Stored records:
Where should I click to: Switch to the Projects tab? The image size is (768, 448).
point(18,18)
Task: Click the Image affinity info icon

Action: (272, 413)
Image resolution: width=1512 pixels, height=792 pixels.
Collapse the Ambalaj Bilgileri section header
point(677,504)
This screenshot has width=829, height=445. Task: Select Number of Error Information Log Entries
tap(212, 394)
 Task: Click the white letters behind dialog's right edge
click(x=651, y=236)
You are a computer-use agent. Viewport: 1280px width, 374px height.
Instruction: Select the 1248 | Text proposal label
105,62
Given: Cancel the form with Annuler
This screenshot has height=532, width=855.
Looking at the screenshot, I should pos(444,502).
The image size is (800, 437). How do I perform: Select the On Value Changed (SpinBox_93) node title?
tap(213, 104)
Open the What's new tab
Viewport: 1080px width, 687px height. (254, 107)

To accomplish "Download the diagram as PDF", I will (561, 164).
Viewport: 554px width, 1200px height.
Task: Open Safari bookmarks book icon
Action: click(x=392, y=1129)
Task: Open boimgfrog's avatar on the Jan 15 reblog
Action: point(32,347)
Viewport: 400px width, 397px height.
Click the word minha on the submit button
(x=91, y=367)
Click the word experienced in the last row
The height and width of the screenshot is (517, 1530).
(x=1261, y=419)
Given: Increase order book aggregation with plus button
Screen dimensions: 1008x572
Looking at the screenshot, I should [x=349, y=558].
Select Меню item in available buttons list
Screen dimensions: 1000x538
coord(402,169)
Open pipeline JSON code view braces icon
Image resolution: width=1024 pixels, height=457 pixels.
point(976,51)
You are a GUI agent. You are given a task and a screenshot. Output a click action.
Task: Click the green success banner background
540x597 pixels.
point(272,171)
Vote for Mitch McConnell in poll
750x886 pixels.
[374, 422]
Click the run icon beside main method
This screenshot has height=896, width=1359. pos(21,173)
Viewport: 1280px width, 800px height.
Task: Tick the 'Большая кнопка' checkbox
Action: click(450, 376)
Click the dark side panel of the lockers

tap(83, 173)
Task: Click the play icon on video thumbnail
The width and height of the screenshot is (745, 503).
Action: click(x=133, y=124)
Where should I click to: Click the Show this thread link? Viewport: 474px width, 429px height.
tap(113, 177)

* [WORK ITEM]:
The answer should consist only of the lines from the one containing "Task: Click the play icon on video thumbnail" through the last line of the data, given again exactly.

* [TASK RESULT]:
Task: Click the play icon on video thumbnail
The width and height of the screenshot is (745, 503).
Action: click(x=133, y=124)
Where should I click to: Click the Show this thread link? Viewport: 474px width, 429px height.
tap(113, 177)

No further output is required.